Charles Brownson versucht weniger seine literarische Analyse zu verfolgen, sondern beschreibt in den beiden folgenden, im Kern ineinander greifenden Kapiteln „Psycho-Intuitive and Noir“ sowie „Hard-boiled, Spies and Thriller“ verschiedene „Seitenarme“ seiner Theorie. Betrachtet der Leser weiterhin einen Sherlock Holmes und damit auch Charlie Chan als kalt wegen ihrer logischen Vorgehensweise, dann wäre der intuitive Maigret „warm“. In fast einhundertzwanzig Romanen und Kurzgeschichten erfährt der Leser auch nicht mehr über diese Figur als auch über Sherlock Holmes. Interessant ist, dass zwei Aspekte dieser beiden so unterschiedlichen, hier exemplarischen der Studie entnommenen Figuren nicht berücksichtigt werden. Maigret ist ein Beamter, ein Angestellter des Staates, der von Amts wegen ermittelt und die Verbrechen aufklärt. Dabei spielt seine Vorgehensweise wie bei Columbo – dem zweiten intuitiven Detektiv – vorläufig keine Rolle. Er wird dafür bezahlt, dem Staat zu dienen. Sherlock Holmes ist wie Philip Marlowe oder Sam Spade ein Freiberufler, in den späteren Geschichten sogar ein finanziell unabhängiger Selbstständiger, für den die Herausforderung wichtiger ist als das Überführen eines Verbrechers. Darum finden sich einige Sherlock Holmes Geschichten in Doyles Kanon, in dem der Detektiv den Verbrecher entlarvt und ihn nicht der Justiz übergibt. Diese freien Entscheidungen kann, darf und wird ein Maigret nicht treffen.

Ebenfalls fragwürdig ist die Unterteilung der beiden schon angesprochenen Kapitel in „Noir“ und dann „Hardboiled“. Historisch gesehen ist der Film Noir – das einzige Genre, das überwiegend cineastisch funktioniert durch die intelligente Mischung aus dunklen Plots, den erdrückenden Stimmungen der Großstadt und der ambivalenten Nutzung der bürgerlichen Figuren – eine Abzweigung des Hardboiled Romans.

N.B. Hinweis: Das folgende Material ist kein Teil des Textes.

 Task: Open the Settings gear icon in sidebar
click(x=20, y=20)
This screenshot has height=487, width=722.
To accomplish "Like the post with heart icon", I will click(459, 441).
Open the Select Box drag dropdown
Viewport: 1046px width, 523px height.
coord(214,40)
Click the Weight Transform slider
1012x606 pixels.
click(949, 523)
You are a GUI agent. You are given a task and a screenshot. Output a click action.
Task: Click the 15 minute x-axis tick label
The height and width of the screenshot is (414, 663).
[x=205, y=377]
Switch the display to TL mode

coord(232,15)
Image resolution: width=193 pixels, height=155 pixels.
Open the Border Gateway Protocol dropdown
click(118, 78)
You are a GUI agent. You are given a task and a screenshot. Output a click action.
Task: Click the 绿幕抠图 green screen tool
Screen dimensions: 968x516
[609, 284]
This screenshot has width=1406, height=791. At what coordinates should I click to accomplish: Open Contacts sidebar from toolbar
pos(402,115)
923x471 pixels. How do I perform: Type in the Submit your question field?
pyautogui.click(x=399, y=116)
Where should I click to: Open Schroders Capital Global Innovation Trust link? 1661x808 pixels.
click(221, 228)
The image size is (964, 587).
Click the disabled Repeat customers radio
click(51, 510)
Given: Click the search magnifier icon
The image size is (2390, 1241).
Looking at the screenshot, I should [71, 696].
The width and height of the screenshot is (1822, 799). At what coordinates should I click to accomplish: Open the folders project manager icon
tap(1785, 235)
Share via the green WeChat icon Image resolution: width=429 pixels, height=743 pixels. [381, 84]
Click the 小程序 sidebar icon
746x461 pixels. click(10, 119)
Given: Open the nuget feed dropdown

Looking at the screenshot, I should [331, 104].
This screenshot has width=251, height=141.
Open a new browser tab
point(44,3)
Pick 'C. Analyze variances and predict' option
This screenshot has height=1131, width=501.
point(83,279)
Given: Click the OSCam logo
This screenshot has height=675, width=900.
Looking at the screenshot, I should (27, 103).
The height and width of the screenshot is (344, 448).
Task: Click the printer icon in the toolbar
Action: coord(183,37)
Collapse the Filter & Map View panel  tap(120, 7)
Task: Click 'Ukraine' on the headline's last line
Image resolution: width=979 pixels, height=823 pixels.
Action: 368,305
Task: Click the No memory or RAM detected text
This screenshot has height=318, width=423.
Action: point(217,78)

Brownson geht nicht darauf ein, dass ein Sherlock Holmes oder ein Lord Peter Wimpsey zwar in den einfachen bürgerlichen Schichten ermittelt und die sozialen Klassengrenzen ignoriert haben, sie aber niemals dieser Klasse angehörten.  Der hardboiled Detektiv von Dashiell Hammett und Raymond Chandler, James M. Cain oder später auch James Ellroy gab den einfachen Menschen das Verbrechen zurück. Ihre Detektive stammten aus der teilweise unteren bürgerlichen Klasse und haben sich nicht selten verzweifelt in dem von Wirtschaftskrise gebeutelten Amerika eine Stufe auf der sozialen Leiter nach oben gekämpft. Sie mussten zwar in den oberen, reichen Kreisen ermitteln, sind aber niemals anerkannt worden. Brownson macht die sozialen, politischen und schließlich auch wirtschaftlichen Veränderungen für die Veränderung des Detektivgenres verantwortlich und liegt dabei nicht einmal falsch. Er macht aber den Fehler, sich zu sehr auf die Figur des Detektivs zu konzentrieren und die Randströmungen nicht immer richtig, sondern in seine These eingeklemmt zu interpretieren. Die Grenzen zwischen den Noir Detective und seinem Vorgänger dem Hardboiled Detective sind trotz verschiedener Tabellen zu gering, zumal es viele Film Noir Streifen gibt, die gänzlich auf die Figur des Ermittlers, vielleicht sogar auf die klassische Strukturierung des Ermittlungsvorgangs – siehe „Detour“ – verzichten und trotzdem untrennbar mit diesem Subgenre verbunden sind.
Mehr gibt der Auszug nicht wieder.